İşte o günlerde Bonn’da Schaeuble ile yaptığım bir söyleşide, Türkiye’nin Avrupa Birliği (AB) üyeliğine yaklaşımını sormuştum.
Partisinin ve kardeş parti CSU’nun tutumu belliydi.
İkisi de Türkiye’nin AB’ye tam üyeliğine karşıydı.
Schaeuble de muhafazakar kanadın tutumunu içeren yanıtlar verdi.
Kendisinin karşı olduğunu gizlemedi.
Ben de bunun üzerine, Türkiye ile şu andaki AB’nin anası konumundaki Avrupa Ekonomik Topluluğu (AET) arasındaki ilk sözleşmenin CDU’lu Almanya Başbakanı Konrad Adenauer döneminde 1963 yılında imzalandığını hatırlatıp, “Madem Türkiye’yi tam üye olarak kabul etmeyeceksiniz, o halde bunu neden çok açık ve dürüst bir biçimde Türk muhataplarınıza söylemiyorsunuz. Neden AB Türkiye’yi yıllardır oyalıyor, kandırıp duruyor?” diye de sormuştum.
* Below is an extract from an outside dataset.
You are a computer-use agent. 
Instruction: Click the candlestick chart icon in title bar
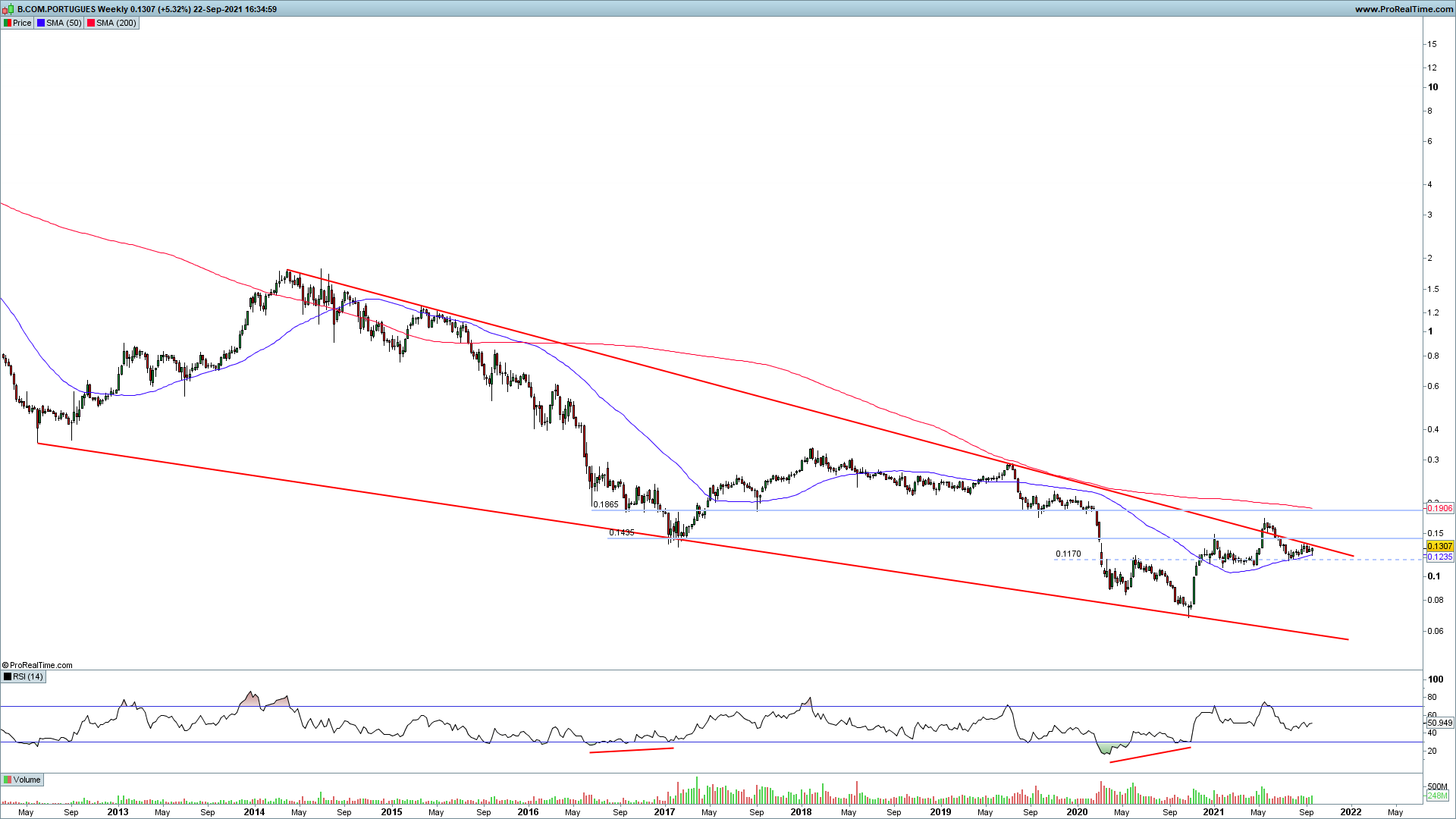pos(8,9)
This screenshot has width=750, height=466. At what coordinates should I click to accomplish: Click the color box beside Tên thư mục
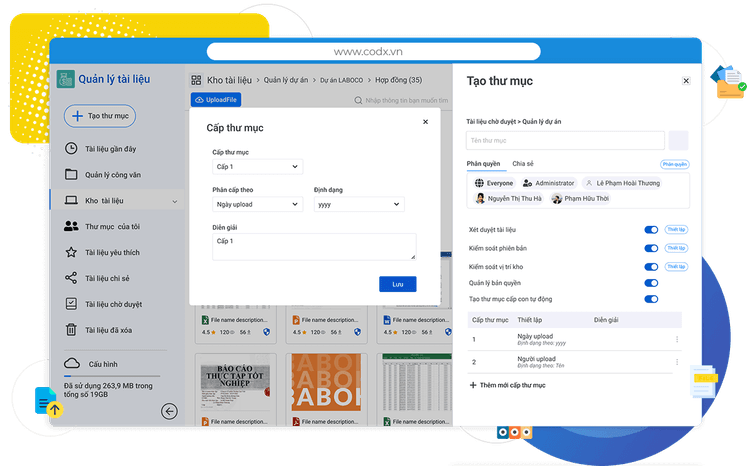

Belli ki, böyle bir soru beklemiyordu.
Biraz da bozulmuştu ama belli etmemeye çalışarak, “Birbirimizle böyle konuşmayalım” yanıtını vermişti.
***
1998 yılındaki seçimleri kaybetmesi üzerine yılların başbakanı Helmut Kohl’ün CDU genel başkanlığını bırakması üzerine yerine Schaeuble geçti.
Ancak kendisinin adı da Kohl gibi partiye bağış skandalına karışınca, 2000 yılında CDU liderliği koltuğunu kaybetti.
Ama yine de yılmayıp politik mücadeleyi sürdürdü.
Schaeuble, CDU/CSU ile Sosyal Demokrat Parti’nin (SPD) oluşturduğu büyük kaolisyon hükümetinde yeniden Federal İçişleri Bakanı olarak görev aldı.
2005-2009 yılları arasında bu görevi sürdürdü.
***
2009 yılından beri de Federal Maliye Bakanlığı yapan Wolfgang Schaeuble ile birkaç kez söyleşi yaptım.
Bazı alanlarda sorunlar yaşansa da Türk kökenliler başta olmak üzere Almanya’da yaşayan göçmen kökenlilerin büyük bir bölümünün bu ülkeye uyum sağladığını ve barış içinde yaşamak istediklerini söyledi hep.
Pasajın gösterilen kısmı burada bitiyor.